The New World of Independent Airport Clubs

NEW YORK (MainStreet) — On a recent trip to Las Vegas, I did something I cannot recall ever doing before. The instant my meeting ended, I was out the door, in a cab, hurtling to the airport. Note: I had two hours until boarding, and I also had TSA PreCheck to race through security.

But I wanted to visit the American Express Centurion Lounge in Concourse D and, lo, I was rewarded with a free spread catered by celeb chef Scott Conant (known for Scarpetta and as a "Chopped" judge). There was lamb and beef burek - a Sicilian style sandwich; cavatelli with escarole and mushrooms; and farro and lentil salad. The price: zero.

Cocktails: free. Wines: free. Espresso: free. Lovely iced teas: free.

WiFi: free. Quiet: free.

Welcome to the new world of independent airport clubs, unaffiliated with particular airlines. The brutal truth is that in the past decade, airline-owned clubs have trimmed amenities, hot food has vanished, WiFi often is spotty, and overcrowding is rampant.

This is the market opportunity for independents.

The other part of the market is that very few of us arrive at the airport with guaranteed access to an airline club - around 6% of U.S. travelers, estimated Tyler Dikman, CEO of app developer LoungeBuddy, said in a Mainstreet interview.

Those are people who have ponied up for airline-branded premium credit cards such as the $395 United MileagePlus Club Card from Chase (free club access is a perk) or the $450 annual fee Citi Executive/AA Advantage World Elite Mastercard (also with free club access).

For the rest of us, the new independents will open their doors - for a price.

At the best of breed Centurion (open in Las Vegas and Dallas Fort Worth, with San Francisco, Miami and LaGuardia in New York slated to follow) - admission fees are tiered. Free if you have a Black Card - the Amex plate for the uber rich - and they also let in Platinum Card holders. Have a less prestigious Amex card, and $50 buys you a day pass.

That $50 sounds high, but the Conant meal has to be worth $20. Throw in a cocktail, a glass of wine, an espresso, free WiFi and $50 in value is in sight.

In Dallas Forth Worth, the food is by local hero chef Dean Fearing, an authentic godfather of new style Southwestern cookery. BBQ brisket tacos and sweet corn soup are on that menu.

You don't have an Amex card?

That sound you heard was the door slamming in your face. Entry is limited to members of the Amex family.

For you there is The Club, a network of five lounges (more are said to be on the way). Today's locations are Atlanta, Phoenix, San Jose, DFW and Las Vegas.

The current fee is $35 in Phoenix.
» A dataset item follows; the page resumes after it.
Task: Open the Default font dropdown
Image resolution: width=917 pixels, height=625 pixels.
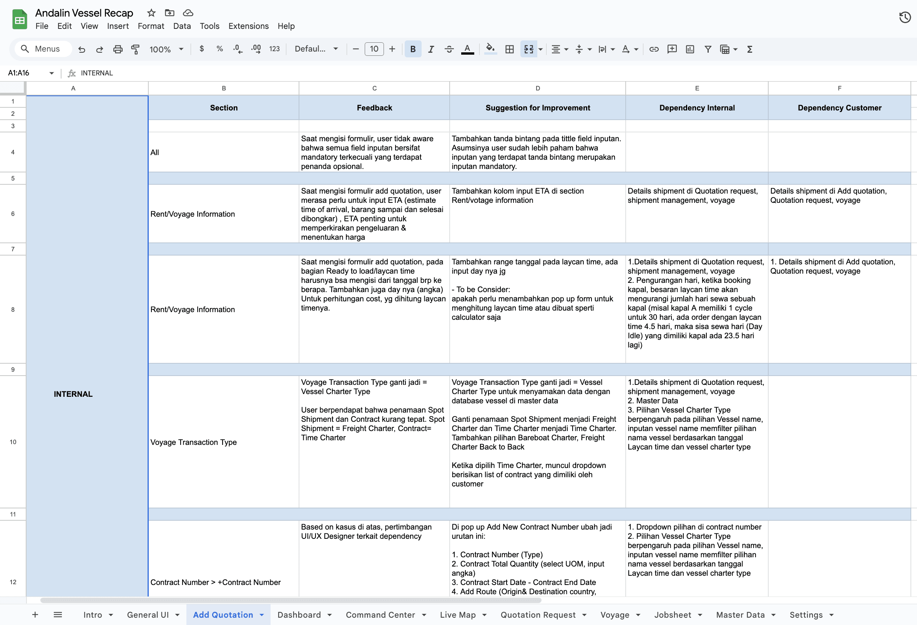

Entry is free to holders of Diners Club, also Priority Pass (a network of some 700 airport lounges globally).

The plusses of The Club: free drinks, lots of quiet, good for work.

The downside: no hot food, at least not in the Phoenix or San Jose clubs visited by this reporter. Bags of chips, muffins, but not even a toaster and bagels in sight.

Nonetheless, especially if you can get free access via Diners Club or Priority Pass - $249 for the Standard Plus package which includes ten free club visits, then $27 per entry) - stop in. Have a cold beer, grab a newspaper, enjoy the quiet.

A third entrant is AirSpace Lounge - with locations in Cleveland, Baltimore Washington International, JFK and San Diego. Entrance is free for Amex Platinum Card holders; others can buy their way in at rates starting at $20.

Included are snacks, WiFi, a full bar and a quiet place to work.

Other companies may enter this fray because - clearly - domestic carriers have put small focus on their clubs and, yet, the flying public really likes a good club. LoungeBuddy's Dikman - whose company makes an app that sorts your personal data along with the airport you are in and pinpoints the lounges you are eligible to access -- said that his research indicates that lounge access remains "the most requested benefit for premium cards."

He added that those who especially value it are business travelers - some may want to grab a shower (there are facilities at some clubs), others may want a quiet place to make a phone call - and for them the independent lounges are an answered prayer, because many employers reimburse access costs, said Dikman.

Ultimately, though, club access is as simple as grabbing some peace, quiet and a free beverage. Out in the terminal it is hubbub, incessant announcements over the P.A., and the coffees and sodas cost so much you have to wince at the gouging. In the clubs, it's a different place - and, nowadays, the prices are ever more right, access is ever more democratic, and these are reasons to start every journey with a club moment.